[EXTRACTED ENTRIES]

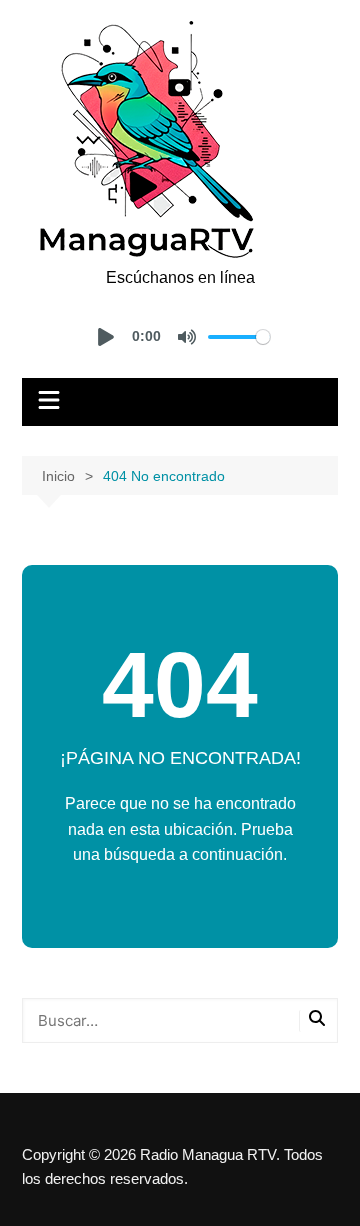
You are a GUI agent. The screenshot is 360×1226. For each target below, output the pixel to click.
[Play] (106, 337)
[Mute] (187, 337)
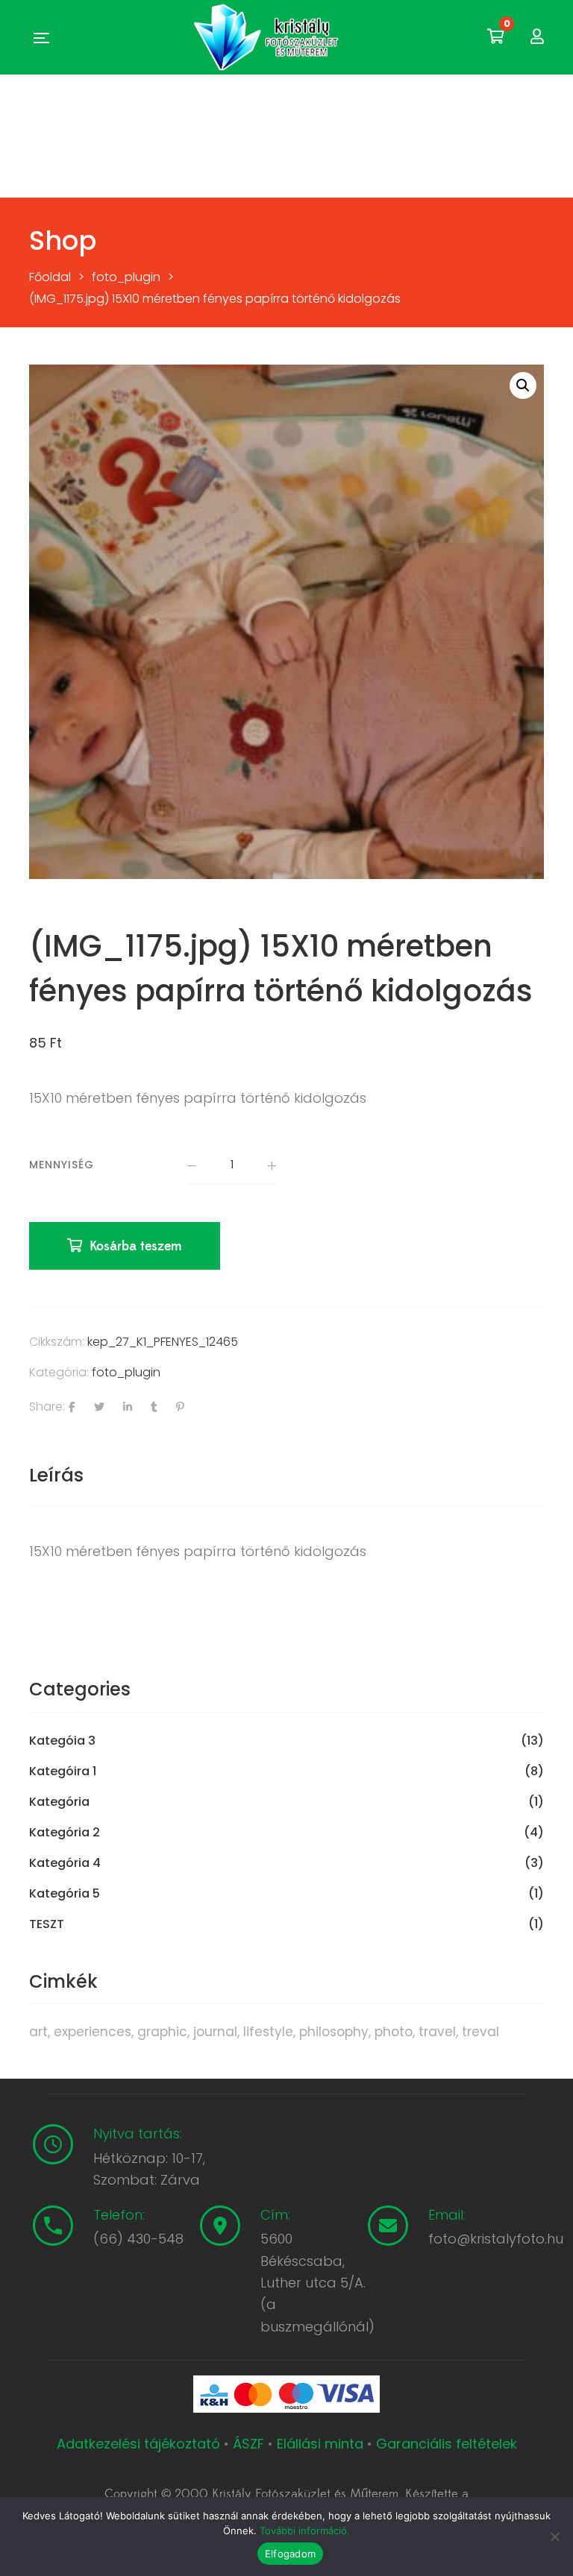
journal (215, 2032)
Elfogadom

[/EXTRACTED ENTRIES]

--- EXERCISE DIRECTIONS ---
Leaving the pictures aside, give back all the records exactly as they are.

--- TASK OUTPUT ---
You are a GUI agent. The screenshot is 360×1226. For each target below, output the pixel to click.
[Play] (106, 337)
[Mute] (187, 337)
journal (215, 2032)
Elfogadom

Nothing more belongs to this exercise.